6:34am. 26 degree, 36.1 North; 16 degrees 29.3 West.
The light is just starting to come up. The sea lollops us around and waves bubble along either of the hull.
The sounds of sleep are all around as the night watch delivers a calm and peaceful boat.
The dawning light signals the start of Day 2 of our Atlantic Adventure.
Its true what they say. I’ve read enough sailing books to know that once you slip your lines and head out there is little else you can do and you settle into a routine on the boat. All you have to do now is enjoy the sailing and change your land routines for sea routines. And so it has been with us as well.
Scheduled departure day was 23rd November. High winds and squalls on the day meant for only the 3rd time in ARC history that the start was delayed. With hindsight it was the right call. The breeze in the marina touched 43 knots and was a steady 30 plus. Not much fun for the start of a rally.
The extra day meant we found and completed some new jobs on the boat. Fixing the small hole in the tender, cleaning the hanks on the staysail and spending more time with the Oyster support team going through and planning different downwind sail combinations. All good valuable stuff.
Start day. You can feel the buzz.

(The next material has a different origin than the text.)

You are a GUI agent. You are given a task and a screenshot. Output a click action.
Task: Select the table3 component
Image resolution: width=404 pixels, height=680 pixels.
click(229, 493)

We all just want to get going. Final trip to the minimarket to get bread, new lures for Columbus, watering up and getting the latest weather.
Things on a boat always seem to take longer than planned. Especially with 3 small children. Our planned departure time of 10am turned into 1030am. The upside was a half empty marina making it easier to navigate. Race / rally starts are always an amazing sight. Some 200 boats in a small space settling crews down and getting sails ready.

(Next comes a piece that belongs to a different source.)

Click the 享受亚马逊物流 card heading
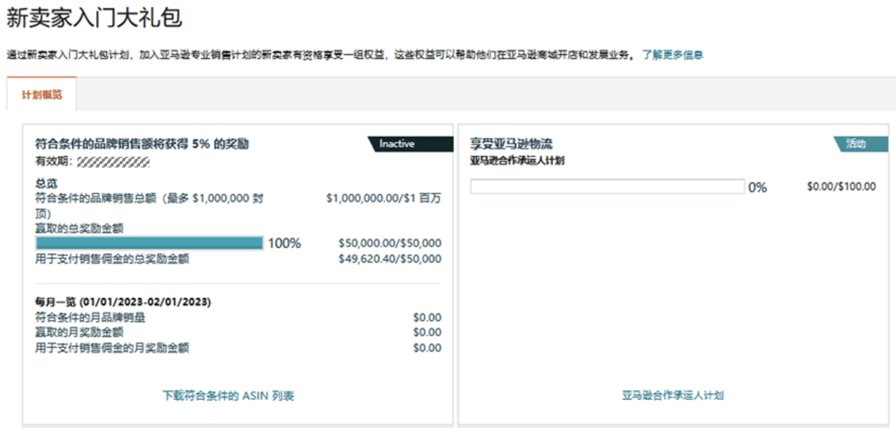The image size is (896, 429). pyautogui.click(x=512, y=144)
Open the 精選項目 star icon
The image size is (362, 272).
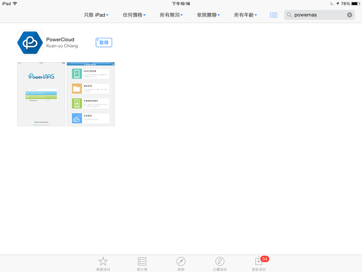103,262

We slowly motor North to get away from the pack and find some quiet water. We have been listening to the start calls for the Racing Division – the 10 minute warning, 5 minute warning and then the off.
We hoist full main and gybe round heading towards the start line. We have some 3,000 miles to go and want to stay out of trouble with other boats so we hang back and are probably one of the last boats to cross the line at 11:20am.
The good news is that as we hoist full canvas we are making satisfying and fast progress through the fleet picking other boats off one by one.
We know there is a wind acceleration zone by the airport and plan to reef early. In good time we go to 2 reefs, half genoa and it’s a good call. We soon have 30 knots of breeze and are surfing down waves at 13 knots. It surprises us to see other boats still carrying full main and headsail. They are continually rounded up on the gusts and we effortlessly glide past. Right sails for the right conditions is what it confirms to us.
Columbus has been itching since the early hours to get a fishing line out so we set up one of his new lures – a pink marlin shaker. Its out for an hour and we hear the ratchet scream into action. It’s the biggest take we’ve had so far. I grab the rod as lines streams out of the reel. In my haste I forget I’m fishing for bit Atlantic fish, not bass off the South Devon coast. My efforts to slow down the reel with my thumb on the spool are rewarded with a burnt finger. The lines sizzles out while I try to adjust the clutch. Before I know it, the line is at the end and with a snap the line has gone and we are fishless. Lessons learnt for sure as I put burn gel on my thumb.
As dusk falls there are boats and lights all around us and we make good progress alternating between heading South and West depending on the shifting wind conditions. Off the South of the Island of Gran Canaria we see other boats sail into a wind hole and quickly gybe out making good miles on many of the boats. We’re not racing but its hard not to start competing when so many other boats are around.
The crew are taking time to settle in and Jani’s pre-planned meals go down well. I expect it to take a few days for us to all settle in and get used to life at sea – both as a family and with our crew of Paul and Jani for this part of our adventure round the world (more at www.familysailing.co.uk).
The night is busy as we continue to work the wind angles and have many gybes. The wind and swell has definitely softened and it’s calmer onboard.
It’s time for breakfast. The crew are just starting to stir.
Over and out from Team Aretha.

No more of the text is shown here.